Dans les notes de la fondation Jean Jaurès, Bianco et Severino insistent sur le besoin de réponses alternatives modérées qui n’excluent pas complètement la tendance incontournable de libéralisation des échanges. Ils affirment la nécessite de créer un nouveau contrat social mondial impulsé par une grande conférence internationale de l ‘ONU.

Comme l’écrit Pascal Lamy « le capitalisme de marché confirme à travers la mondialisation ses trois traits fondamentaux et indissociables : son efficience, son instabilité et sa nature inégalitaire. Nous avons besoin de son efficience, nous devons prévenir son instabilité et nous devons corriger son caractère inéquitable. »

Eddy Fougier insiste aussi sur le fait que la société civile se reconnaît de plus en plus dans le mouvement dit alter mondialiste, qui en fait est une « nébuleuse de mouvements contestataires » car celui-ci remplit le vide laissé par trois crises importantes : celle de la déroute de la gauche, celle du manque de représentativité des acteurs et syndicats traditionnels et enfin celle des angoisses liées à la mondialisation elle-même. La participation de la société civile doit donc se faire par le biais de ce mouvement durable qui veut « changer le monde sans prendre le pouvoir » .

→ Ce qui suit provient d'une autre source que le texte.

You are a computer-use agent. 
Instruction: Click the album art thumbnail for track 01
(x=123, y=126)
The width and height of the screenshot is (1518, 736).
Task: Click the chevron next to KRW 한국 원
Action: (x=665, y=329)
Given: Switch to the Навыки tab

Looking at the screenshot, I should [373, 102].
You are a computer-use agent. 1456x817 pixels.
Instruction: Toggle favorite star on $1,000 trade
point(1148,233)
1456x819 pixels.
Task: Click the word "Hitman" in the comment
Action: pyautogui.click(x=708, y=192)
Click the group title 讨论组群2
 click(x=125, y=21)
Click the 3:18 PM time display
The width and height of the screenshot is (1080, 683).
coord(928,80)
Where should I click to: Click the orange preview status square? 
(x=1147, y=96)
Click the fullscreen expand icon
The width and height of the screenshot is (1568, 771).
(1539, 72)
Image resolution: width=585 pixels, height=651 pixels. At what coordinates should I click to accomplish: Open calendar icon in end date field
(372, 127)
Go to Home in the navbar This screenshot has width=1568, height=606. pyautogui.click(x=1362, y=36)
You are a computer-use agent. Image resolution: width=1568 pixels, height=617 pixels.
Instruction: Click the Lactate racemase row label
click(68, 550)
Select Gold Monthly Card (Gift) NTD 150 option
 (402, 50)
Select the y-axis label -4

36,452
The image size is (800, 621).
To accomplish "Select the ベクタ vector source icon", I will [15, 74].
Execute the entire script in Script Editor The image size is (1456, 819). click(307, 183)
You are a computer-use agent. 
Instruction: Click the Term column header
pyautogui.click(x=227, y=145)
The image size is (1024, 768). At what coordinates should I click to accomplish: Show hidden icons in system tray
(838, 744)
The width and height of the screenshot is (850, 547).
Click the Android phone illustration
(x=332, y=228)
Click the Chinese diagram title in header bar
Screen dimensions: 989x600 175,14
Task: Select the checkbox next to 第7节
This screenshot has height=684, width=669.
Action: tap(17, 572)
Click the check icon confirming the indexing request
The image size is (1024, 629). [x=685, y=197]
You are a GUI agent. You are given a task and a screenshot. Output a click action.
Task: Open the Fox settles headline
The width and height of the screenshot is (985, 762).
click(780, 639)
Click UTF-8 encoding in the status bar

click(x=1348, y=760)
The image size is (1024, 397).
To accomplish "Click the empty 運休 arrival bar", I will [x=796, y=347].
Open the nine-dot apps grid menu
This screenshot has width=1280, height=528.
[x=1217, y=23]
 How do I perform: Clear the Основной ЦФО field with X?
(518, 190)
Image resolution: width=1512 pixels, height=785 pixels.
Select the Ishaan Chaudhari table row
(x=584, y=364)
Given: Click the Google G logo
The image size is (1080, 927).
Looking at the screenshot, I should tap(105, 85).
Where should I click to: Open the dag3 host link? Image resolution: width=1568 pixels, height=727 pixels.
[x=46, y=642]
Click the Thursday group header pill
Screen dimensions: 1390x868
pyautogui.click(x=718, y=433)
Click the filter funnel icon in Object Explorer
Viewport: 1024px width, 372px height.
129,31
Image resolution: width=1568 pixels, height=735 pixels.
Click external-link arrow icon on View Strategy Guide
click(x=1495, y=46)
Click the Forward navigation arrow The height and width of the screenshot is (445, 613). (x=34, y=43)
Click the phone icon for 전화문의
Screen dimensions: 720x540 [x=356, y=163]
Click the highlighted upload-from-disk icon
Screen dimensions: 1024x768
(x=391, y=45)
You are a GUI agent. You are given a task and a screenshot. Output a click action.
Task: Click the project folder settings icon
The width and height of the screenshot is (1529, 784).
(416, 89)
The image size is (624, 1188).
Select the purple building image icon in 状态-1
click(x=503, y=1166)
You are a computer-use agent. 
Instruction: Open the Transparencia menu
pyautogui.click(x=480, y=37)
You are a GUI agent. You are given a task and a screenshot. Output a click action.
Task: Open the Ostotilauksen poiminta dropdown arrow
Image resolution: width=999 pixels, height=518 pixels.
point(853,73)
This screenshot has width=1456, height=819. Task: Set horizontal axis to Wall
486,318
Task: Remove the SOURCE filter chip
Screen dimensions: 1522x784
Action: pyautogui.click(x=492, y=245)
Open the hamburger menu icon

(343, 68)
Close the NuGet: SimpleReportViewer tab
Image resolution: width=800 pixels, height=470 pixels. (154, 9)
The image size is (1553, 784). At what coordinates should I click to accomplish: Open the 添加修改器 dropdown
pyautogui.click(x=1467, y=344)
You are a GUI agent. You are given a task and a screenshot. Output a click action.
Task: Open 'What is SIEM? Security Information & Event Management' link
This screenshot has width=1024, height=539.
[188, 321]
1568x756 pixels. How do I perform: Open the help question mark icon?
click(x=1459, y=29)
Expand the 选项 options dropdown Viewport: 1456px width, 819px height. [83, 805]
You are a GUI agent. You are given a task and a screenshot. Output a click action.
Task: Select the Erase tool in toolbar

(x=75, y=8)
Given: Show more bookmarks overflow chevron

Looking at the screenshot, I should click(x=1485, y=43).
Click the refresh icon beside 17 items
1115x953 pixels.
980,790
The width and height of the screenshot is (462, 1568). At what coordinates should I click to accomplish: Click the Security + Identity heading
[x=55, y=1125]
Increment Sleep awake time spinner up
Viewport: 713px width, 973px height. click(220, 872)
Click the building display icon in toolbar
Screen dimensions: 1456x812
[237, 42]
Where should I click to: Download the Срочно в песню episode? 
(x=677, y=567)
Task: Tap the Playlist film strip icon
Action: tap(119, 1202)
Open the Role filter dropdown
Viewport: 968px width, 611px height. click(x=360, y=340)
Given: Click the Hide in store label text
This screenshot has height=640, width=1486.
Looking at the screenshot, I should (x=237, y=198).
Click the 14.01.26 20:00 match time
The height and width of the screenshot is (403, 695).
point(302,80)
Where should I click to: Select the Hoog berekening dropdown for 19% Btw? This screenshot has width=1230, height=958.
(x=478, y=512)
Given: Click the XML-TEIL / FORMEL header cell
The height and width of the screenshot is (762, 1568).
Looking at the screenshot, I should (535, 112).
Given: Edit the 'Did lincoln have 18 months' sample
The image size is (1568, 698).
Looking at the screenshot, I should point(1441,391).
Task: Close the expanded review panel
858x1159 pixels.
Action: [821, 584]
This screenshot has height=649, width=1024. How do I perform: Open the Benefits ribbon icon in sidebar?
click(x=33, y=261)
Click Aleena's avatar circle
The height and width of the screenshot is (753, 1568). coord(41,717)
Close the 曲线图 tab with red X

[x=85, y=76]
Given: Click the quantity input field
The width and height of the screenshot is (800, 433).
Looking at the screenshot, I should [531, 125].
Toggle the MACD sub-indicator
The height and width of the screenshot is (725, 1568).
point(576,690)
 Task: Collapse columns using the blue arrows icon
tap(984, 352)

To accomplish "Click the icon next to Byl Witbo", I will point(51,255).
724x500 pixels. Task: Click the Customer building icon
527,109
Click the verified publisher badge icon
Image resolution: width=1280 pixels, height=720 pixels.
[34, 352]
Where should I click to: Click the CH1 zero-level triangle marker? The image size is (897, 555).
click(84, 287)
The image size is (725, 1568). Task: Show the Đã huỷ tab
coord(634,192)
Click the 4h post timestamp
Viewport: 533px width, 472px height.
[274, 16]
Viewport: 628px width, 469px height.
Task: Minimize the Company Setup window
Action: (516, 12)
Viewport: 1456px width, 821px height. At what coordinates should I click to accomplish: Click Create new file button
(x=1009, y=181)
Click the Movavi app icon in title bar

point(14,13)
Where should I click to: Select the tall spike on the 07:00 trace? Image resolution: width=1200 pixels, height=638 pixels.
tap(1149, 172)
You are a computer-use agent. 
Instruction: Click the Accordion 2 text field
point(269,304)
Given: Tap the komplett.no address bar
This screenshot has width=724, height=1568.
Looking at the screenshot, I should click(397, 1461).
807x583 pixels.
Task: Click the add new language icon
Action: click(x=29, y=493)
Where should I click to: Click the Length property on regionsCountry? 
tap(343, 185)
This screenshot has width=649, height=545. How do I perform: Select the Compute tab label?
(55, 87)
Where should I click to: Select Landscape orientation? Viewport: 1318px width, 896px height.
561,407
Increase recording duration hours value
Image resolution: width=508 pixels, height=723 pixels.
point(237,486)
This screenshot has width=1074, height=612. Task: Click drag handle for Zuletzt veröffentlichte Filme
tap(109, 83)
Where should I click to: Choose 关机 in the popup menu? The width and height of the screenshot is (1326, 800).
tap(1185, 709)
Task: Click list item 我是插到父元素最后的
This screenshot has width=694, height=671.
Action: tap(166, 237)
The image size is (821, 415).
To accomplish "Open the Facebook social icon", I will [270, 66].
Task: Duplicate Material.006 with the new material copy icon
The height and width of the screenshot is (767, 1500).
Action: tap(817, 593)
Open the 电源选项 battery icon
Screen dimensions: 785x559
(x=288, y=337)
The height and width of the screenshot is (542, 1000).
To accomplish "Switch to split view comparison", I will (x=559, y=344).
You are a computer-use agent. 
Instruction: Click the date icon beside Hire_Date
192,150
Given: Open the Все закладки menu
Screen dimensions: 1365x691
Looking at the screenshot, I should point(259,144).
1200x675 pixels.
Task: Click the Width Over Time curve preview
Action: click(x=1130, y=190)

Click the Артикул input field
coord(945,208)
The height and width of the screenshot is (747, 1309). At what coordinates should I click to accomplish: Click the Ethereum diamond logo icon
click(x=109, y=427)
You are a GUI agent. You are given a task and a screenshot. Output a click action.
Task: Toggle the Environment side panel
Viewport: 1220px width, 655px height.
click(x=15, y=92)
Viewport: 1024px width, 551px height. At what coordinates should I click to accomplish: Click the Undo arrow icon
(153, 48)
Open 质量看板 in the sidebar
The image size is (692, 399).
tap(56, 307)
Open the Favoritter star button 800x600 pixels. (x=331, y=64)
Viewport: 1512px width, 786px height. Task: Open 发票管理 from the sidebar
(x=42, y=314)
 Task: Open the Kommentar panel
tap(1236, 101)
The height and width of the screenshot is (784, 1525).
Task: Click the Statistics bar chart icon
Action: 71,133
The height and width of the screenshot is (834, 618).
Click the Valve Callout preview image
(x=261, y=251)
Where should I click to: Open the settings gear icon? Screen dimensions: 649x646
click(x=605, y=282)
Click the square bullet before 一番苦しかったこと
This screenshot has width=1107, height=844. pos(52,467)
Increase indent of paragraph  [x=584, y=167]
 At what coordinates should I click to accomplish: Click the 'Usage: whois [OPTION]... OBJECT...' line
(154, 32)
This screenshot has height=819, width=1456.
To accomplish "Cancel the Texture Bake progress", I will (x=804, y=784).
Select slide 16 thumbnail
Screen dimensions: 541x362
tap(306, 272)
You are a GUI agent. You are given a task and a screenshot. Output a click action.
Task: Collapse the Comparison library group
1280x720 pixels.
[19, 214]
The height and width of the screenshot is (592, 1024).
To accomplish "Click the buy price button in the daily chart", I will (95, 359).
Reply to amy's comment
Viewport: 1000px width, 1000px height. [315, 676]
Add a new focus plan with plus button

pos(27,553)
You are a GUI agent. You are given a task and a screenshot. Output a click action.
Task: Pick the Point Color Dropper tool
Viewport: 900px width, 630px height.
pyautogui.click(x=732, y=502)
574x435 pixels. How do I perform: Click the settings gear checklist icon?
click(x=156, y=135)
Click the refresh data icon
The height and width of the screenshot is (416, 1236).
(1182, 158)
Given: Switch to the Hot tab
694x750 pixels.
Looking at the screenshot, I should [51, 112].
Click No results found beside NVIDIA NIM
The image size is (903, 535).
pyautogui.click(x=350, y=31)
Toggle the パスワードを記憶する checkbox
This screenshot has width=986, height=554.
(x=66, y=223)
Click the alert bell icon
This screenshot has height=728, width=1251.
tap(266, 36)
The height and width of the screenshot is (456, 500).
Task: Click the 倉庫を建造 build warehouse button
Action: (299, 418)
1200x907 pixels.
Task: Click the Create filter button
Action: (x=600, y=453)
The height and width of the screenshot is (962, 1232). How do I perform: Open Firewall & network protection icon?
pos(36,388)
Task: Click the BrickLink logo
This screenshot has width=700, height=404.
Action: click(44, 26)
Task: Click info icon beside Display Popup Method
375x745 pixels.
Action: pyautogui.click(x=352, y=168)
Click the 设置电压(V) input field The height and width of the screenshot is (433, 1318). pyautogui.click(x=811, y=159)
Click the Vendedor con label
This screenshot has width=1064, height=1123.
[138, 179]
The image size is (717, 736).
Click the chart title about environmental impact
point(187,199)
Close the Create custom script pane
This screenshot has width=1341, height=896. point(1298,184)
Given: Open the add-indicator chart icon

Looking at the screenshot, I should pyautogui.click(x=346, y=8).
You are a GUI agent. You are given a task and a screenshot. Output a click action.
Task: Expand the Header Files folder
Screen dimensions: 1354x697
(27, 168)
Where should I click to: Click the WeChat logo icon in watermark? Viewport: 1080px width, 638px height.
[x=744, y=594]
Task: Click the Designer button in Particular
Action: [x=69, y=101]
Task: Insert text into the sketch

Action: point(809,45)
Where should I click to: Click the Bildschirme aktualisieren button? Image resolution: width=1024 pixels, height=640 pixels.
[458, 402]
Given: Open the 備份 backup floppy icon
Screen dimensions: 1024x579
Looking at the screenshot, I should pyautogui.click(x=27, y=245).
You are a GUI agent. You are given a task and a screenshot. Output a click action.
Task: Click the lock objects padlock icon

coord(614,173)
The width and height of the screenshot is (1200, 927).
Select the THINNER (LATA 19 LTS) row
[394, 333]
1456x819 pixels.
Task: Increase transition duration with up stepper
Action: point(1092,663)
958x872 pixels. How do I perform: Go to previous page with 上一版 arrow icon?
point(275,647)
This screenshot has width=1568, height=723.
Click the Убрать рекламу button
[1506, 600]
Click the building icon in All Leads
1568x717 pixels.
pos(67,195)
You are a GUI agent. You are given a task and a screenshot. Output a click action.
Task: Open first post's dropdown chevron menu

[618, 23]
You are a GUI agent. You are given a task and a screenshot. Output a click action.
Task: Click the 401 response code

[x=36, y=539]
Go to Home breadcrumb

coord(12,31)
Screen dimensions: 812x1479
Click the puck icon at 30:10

On pourrait toutefois rétorquer à Eddy Fougier deux arguments. Le premier est de ne pas prendre en compte les mouvements contestataires marginaux et violents qui en fait excluent encore plus la société civile du processus de gouvernance. Le deuxième est qu’il n’évoque que rapidement « la capacité du capitalisme à intégrer ses différentes formes de critiques » et évoque une éventuelle intégration du mouvement contestataire « à terme » ce qui sauverait le capitalisme en le rendant culturellement et socialement acceptable. Mais cette intégration ne peut pas se faire toute seule et ne viendra probablement pas spontanément des acteurs de la mondialisation libérale, surtout si les mouvements contestataires ne font pas des efforts en ce sens.